Information shown START

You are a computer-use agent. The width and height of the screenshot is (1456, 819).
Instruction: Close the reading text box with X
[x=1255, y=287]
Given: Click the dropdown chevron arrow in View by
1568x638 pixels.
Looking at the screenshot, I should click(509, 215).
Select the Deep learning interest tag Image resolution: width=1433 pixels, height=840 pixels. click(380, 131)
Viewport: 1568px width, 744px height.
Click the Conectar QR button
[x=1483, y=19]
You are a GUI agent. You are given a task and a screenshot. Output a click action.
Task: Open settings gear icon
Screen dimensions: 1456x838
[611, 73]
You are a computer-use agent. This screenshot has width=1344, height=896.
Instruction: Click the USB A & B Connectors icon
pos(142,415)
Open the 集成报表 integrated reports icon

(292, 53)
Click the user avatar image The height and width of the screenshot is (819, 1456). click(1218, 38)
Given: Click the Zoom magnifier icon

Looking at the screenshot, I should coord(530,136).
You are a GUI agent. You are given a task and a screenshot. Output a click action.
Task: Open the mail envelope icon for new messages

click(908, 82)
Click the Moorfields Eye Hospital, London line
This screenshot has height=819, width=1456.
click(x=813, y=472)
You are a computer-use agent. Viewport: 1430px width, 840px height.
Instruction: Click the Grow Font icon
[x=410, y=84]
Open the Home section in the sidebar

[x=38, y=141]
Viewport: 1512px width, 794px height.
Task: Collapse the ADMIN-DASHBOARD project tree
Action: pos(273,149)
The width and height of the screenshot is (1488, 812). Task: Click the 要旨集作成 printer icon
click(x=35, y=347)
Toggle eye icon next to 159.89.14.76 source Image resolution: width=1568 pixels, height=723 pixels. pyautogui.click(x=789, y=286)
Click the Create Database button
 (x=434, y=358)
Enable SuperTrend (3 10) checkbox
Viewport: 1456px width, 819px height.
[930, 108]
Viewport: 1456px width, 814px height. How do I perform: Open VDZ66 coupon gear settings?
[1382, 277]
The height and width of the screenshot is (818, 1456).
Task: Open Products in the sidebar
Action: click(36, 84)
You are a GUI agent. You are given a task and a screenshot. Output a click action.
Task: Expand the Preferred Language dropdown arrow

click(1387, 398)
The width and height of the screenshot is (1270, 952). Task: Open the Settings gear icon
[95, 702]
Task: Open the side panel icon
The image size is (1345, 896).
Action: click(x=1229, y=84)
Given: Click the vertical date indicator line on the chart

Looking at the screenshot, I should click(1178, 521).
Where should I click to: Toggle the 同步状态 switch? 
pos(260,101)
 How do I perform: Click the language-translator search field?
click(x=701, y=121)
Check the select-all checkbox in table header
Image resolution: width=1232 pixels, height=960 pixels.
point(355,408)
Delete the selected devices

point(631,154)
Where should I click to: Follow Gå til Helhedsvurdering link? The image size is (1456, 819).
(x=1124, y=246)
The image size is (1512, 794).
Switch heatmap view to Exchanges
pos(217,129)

Information shown END

■ **Your instructions**
Reproduce every single entry above exactly.

■ **Response to this exercise**
You are a computer-use agent. The width and height of the screenshot is (1456, 819).
Instruction: Close the reading text box with X
[x=1255, y=287]
Given: Click the dropdown chevron arrow in View by
1568x638 pixels.
Looking at the screenshot, I should click(509, 215).
Select the Deep learning interest tag Image resolution: width=1433 pixels, height=840 pixels. click(380, 131)
Viewport: 1568px width, 744px height.
Click the Conectar QR button
[x=1483, y=19]
You are a GUI agent. You are given a task and a screenshot. Output a click action.
Task: Open settings gear icon
Screen dimensions: 1456x838
[611, 73]
You are a computer-use agent. This screenshot has width=1344, height=896.
Instruction: Click the USB A & B Connectors icon
pos(142,415)
Open the 集成报表 integrated reports icon

(292, 53)
Click the user avatar image The height and width of the screenshot is (819, 1456). click(1218, 38)
Given: Click the Zoom magnifier icon

Looking at the screenshot, I should coord(530,136).
You are a GUI agent. You are given a task and a screenshot. Output a click action.
Task: Open the mail envelope icon for new messages

click(908, 82)
Click the Moorfields Eye Hospital, London line
This screenshot has height=819, width=1456.
click(x=813, y=472)
You are a computer-use agent. Viewport: 1430px width, 840px height.
Instruction: Click the Grow Font icon
[x=410, y=84]
Open the Home section in the sidebar

[x=38, y=141]
Viewport: 1512px width, 794px height.
Task: Collapse the ADMIN-DASHBOARD project tree
Action: pos(273,149)
The width and height of the screenshot is (1488, 812). Task: Click the 要旨集作成 printer icon
click(x=35, y=347)
Toggle eye icon next to 159.89.14.76 source Image resolution: width=1568 pixels, height=723 pixels. pyautogui.click(x=789, y=286)
Click the Create Database button
 (x=434, y=358)
Enable SuperTrend (3 10) checkbox
Viewport: 1456px width, 819px height.
[930, 108]
Viewport: 1456px width, 814px height. How do I perform: Open VDZ66 coupon gear settings?
[1382, 277]
The height and width of the screenshot is (818, 1456).
Task: Open Products in the sidebar
Action: click(36, 84)
You are a GUI agent. You are given a task and a screenshot. Output a click action.
Task: Expand the Preferred Language dropdown arrow

click(1387, 398)
The width and height of the screenshot is (1270, 952). Task: Open the Settings gear icon
[95, 702]
Task: Open the side panel icon
The image size is (1345, 896).
Action: click(x=1229, y=84)
Given: Click the vertical date indicator line on the chart

Looking at the screenshot, I should click(1178, 521).
Where should I click to: Toggle the 同步状态 switch? 
pos(260,101)
 How do I perform: Click the language-translator search field?
click(x=701, y=121)
Check the select-all checkbox in table header
Image resolution: width=1232 pixels, height=960 pixels.
point(355,408)
Delete the selected devices

point(631,154)
Where should I click to: Follow Gå til Helhedsvurdering link? The image size is (1456, 819).
(x=1124, y=246)
The image size is (1512, 794).
Switch heatmap view to Exchanges
pos(217,129)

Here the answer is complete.